A Novel Biologically Mechanism-Based Visual Cognition Model--Automatic Extraction of Semantics, Formation of Integrated Concepts and Re-selection Features for Ambiguity
Peijie Yin, Hong Qiao, Wei Wu, Lu Qi, YinLin Li, Shanlin Zhong, Bo, Zhang

TL;DR
This paper introduces a biologically inspired dynamic visual cognition model that enhances semantic extraction, concept formation, and feature re-selection, improving robustness and accuracy in recognizing ambiguous images.
Contribution
It proposes a novel integrated framework mimicking human visual processing, combining semantic extraction, concept formation, and re-selection based on biological mechanisms.
Findings
Higher robustness and precision in visual recognition.
Effective handling of semantic ambiguity.

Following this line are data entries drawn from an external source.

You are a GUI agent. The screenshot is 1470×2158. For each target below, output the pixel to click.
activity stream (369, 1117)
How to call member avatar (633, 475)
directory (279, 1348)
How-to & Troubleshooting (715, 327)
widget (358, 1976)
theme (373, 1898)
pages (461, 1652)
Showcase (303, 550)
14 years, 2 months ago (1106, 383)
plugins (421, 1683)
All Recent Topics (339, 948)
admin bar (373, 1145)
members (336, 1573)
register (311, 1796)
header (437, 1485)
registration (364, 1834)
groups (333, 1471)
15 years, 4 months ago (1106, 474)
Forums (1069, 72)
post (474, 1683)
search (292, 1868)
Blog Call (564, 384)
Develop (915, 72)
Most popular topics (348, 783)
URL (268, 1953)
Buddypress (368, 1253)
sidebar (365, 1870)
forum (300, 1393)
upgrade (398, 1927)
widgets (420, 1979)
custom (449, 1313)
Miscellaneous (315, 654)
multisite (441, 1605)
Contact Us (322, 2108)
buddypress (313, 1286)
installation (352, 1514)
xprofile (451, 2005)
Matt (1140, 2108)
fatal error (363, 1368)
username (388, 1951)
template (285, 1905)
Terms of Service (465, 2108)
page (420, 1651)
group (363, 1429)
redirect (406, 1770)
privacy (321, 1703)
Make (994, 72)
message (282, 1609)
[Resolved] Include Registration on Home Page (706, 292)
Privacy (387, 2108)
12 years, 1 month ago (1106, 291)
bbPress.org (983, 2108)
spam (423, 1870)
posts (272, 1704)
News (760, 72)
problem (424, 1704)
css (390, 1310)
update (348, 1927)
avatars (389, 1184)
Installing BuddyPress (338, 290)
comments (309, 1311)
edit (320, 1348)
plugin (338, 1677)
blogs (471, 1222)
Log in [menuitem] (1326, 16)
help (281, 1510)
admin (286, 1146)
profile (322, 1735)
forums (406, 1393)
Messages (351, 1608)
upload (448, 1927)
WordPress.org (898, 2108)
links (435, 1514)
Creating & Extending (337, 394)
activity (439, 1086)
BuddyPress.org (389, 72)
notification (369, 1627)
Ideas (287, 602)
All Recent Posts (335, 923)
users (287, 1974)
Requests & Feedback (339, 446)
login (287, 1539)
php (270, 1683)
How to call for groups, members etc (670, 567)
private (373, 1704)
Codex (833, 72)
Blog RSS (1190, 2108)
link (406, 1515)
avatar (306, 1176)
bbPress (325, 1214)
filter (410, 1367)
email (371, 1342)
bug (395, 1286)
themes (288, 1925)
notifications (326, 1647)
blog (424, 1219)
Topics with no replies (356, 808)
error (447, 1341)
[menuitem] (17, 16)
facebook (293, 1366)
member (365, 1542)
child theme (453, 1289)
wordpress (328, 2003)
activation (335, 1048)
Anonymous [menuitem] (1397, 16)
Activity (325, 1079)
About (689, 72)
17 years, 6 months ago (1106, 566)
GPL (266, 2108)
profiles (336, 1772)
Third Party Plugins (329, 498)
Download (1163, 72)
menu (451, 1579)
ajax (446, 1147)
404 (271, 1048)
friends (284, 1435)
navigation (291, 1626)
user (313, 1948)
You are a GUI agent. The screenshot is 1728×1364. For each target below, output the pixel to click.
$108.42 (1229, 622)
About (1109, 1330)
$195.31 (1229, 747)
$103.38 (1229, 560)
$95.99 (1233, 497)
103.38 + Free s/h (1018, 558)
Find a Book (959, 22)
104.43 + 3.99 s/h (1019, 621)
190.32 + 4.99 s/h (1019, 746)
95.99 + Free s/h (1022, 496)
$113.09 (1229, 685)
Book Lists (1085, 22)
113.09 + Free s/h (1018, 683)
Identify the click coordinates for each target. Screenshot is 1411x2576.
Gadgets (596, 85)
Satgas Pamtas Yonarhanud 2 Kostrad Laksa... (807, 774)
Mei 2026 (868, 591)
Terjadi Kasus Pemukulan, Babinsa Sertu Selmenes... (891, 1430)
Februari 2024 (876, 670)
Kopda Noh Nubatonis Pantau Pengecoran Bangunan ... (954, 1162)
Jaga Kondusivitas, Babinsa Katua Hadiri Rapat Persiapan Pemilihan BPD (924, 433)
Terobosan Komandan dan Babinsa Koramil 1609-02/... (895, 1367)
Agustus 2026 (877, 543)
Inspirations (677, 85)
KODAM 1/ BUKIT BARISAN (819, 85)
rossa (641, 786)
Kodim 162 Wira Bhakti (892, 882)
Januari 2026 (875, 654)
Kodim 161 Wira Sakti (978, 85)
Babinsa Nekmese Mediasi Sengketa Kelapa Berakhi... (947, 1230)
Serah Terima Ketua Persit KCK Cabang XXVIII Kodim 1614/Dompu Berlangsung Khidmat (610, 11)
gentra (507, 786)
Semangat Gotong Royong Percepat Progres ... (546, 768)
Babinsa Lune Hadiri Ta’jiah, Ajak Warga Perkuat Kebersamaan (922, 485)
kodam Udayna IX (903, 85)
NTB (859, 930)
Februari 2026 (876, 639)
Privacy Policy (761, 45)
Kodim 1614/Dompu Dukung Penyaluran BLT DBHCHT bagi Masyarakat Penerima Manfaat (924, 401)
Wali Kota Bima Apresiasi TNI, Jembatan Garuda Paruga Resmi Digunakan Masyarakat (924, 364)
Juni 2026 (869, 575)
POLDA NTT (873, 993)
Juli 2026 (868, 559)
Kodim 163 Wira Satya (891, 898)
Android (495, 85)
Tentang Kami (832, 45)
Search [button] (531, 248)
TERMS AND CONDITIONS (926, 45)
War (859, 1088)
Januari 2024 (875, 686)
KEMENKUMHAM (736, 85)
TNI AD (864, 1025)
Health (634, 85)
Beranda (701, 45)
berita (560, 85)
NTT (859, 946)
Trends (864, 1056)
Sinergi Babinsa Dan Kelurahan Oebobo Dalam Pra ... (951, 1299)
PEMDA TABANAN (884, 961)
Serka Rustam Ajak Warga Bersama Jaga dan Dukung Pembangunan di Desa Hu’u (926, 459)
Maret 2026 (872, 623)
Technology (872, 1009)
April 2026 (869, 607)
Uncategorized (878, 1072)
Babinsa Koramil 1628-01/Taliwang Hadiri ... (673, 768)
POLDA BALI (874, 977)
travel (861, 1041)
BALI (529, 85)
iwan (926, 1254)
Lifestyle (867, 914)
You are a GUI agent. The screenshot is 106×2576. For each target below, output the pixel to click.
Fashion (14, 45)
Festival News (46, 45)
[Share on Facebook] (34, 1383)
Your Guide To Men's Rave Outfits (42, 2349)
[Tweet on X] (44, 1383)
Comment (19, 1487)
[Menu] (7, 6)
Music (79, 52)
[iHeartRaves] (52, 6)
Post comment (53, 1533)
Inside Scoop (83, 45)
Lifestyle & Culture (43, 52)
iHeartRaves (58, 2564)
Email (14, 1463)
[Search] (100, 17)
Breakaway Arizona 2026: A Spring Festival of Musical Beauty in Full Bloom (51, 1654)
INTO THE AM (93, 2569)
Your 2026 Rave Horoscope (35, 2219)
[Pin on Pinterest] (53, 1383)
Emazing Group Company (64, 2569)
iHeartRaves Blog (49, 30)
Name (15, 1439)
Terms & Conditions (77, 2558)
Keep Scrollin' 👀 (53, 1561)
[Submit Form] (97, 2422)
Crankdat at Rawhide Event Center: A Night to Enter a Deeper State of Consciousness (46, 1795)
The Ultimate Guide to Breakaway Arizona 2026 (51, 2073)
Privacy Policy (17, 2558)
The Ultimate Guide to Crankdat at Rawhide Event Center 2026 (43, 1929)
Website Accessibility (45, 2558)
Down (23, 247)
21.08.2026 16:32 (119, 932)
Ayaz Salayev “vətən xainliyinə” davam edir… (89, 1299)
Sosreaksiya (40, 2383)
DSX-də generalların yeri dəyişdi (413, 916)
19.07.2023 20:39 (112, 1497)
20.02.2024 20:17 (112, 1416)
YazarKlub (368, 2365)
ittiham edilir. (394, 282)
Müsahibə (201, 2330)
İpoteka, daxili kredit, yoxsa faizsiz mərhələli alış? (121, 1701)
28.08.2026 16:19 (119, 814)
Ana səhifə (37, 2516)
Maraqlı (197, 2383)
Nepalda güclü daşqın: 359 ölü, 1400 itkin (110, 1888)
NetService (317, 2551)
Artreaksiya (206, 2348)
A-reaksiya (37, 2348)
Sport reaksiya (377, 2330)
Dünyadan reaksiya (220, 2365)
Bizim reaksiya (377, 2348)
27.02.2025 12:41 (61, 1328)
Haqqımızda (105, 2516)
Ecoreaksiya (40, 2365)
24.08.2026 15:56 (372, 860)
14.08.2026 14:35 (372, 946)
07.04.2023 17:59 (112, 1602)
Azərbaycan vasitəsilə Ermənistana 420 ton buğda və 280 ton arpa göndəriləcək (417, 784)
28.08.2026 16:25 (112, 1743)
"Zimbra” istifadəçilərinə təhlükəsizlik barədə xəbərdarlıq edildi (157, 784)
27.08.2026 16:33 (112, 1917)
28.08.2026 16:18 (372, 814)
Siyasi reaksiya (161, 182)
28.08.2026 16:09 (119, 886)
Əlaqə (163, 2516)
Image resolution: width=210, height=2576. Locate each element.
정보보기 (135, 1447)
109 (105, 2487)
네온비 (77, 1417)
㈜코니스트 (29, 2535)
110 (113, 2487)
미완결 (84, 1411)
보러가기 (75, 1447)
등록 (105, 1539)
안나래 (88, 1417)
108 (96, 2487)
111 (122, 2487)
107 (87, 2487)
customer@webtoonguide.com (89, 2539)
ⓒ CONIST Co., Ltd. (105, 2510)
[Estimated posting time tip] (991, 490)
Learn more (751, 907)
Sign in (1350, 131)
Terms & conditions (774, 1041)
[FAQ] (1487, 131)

Improved recognition performance on handwritten digits and facial shapes.
Abstract
Integration between biology and information science benefits both fields. Many related models have been proposed, such as computational visual cognition models, computational motor control models, integrations of both and so on. In general, the robustness and precision of recognition is one of the key problems for object recognition models. In this paper, inspired by features of human recognition process and their biological mechanisms, a new integrated and dynamic framework is proposed to mimic the semantic extraction, concept formation and feature re-selection in human visual processing. The main contributions of the proposed model are as follows: (1) Semantic feature extraction: Local semantic features are learnt from episodic features that are extracted from raw images through a deep neural network; (2) Integrated concept formation: Concepts are formed with local semantic…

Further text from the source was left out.